Task objective >> Please pull out all of the lines below and repeat them word for word, leaving out the pictures.

^^^^^^^^^^^^^^^^

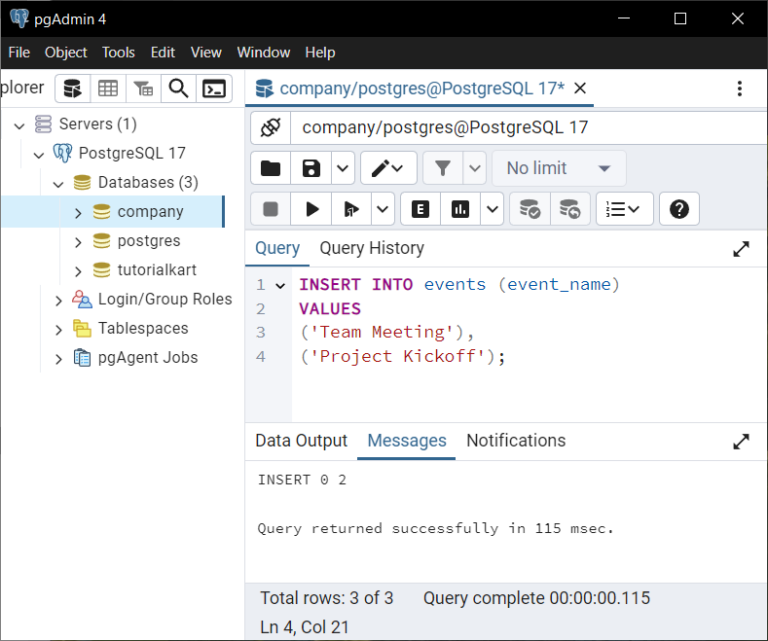768x641 pixels.
Task: Click the Rollback database icon
Action: point(569,209)
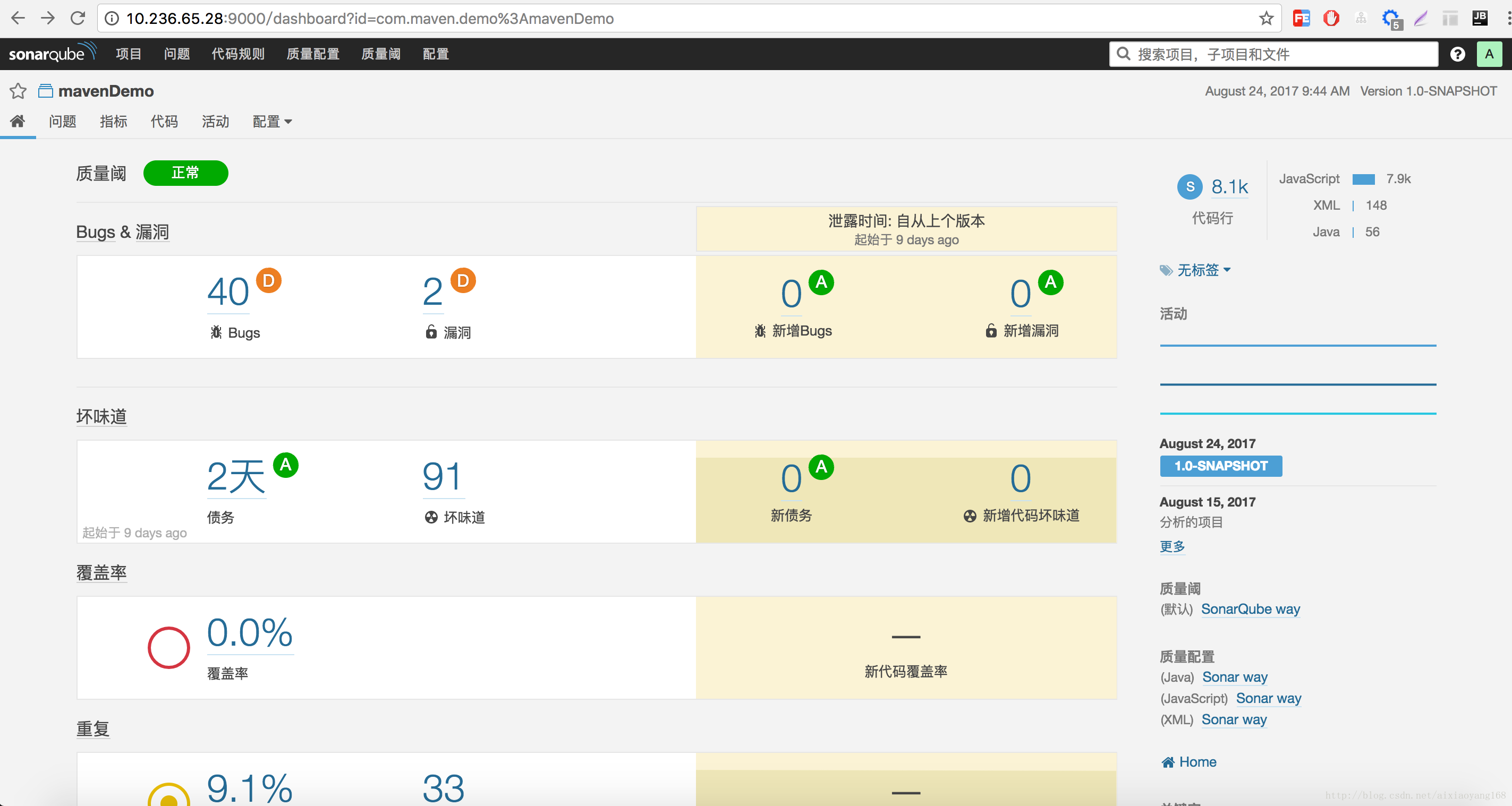The image size is (1512, 806).
Task: Focus the 搜索项目 search field
Action: [1273, 54]
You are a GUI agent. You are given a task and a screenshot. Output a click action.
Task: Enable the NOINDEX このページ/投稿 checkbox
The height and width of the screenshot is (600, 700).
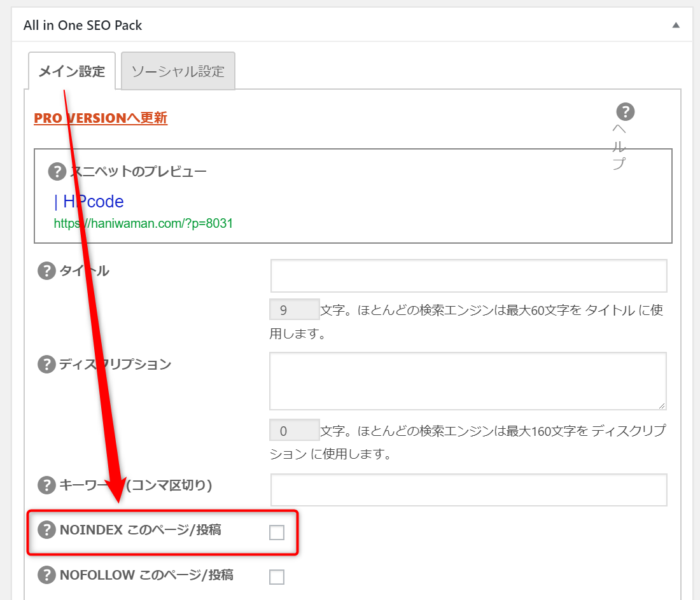(277, 532)
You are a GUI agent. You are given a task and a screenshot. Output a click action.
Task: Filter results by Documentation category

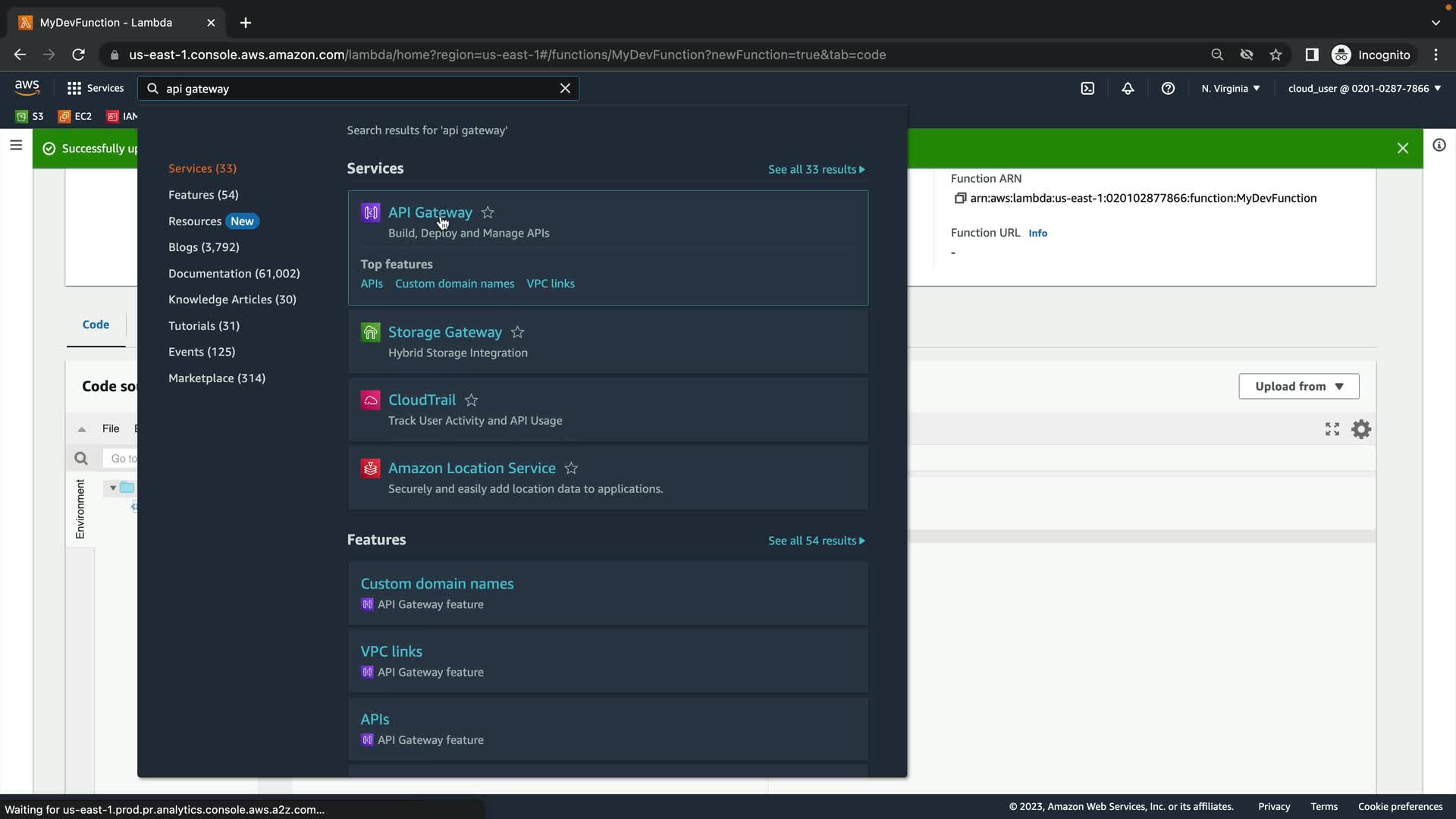(234, 273)
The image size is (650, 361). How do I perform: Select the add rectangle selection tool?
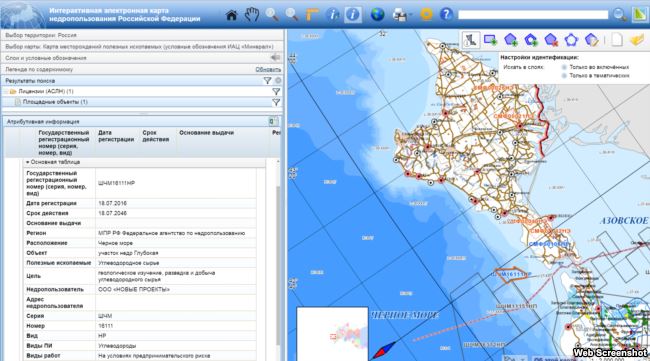pyautogui.click(x=490, y=40)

^^^^^^^^^^^^^^^^

Solution to the exercise >>
768x641 pixels.
Task: Click the Rollback database icon
Action: point(569,209)
The image size is (1512, 806).
Task: Focus the 搜索项目 search field
Action: [1273, 54]
You are a GUI agent. You are given a task and a screenshot. Output a click action.
Task: Enable the NOINDEX このページ/投稿 checkbox
The height and width of the screenshot is (600, 700).
(277, 532)
You are a GUI agent. You are given a task and a screenshot. Output a click action.
Task: Filter results by Documentation category

(234, 273)
The image size is (650, 361). How do I perform: Select the add rectangle selection tool?
pyautogui.click(x=490, y=40)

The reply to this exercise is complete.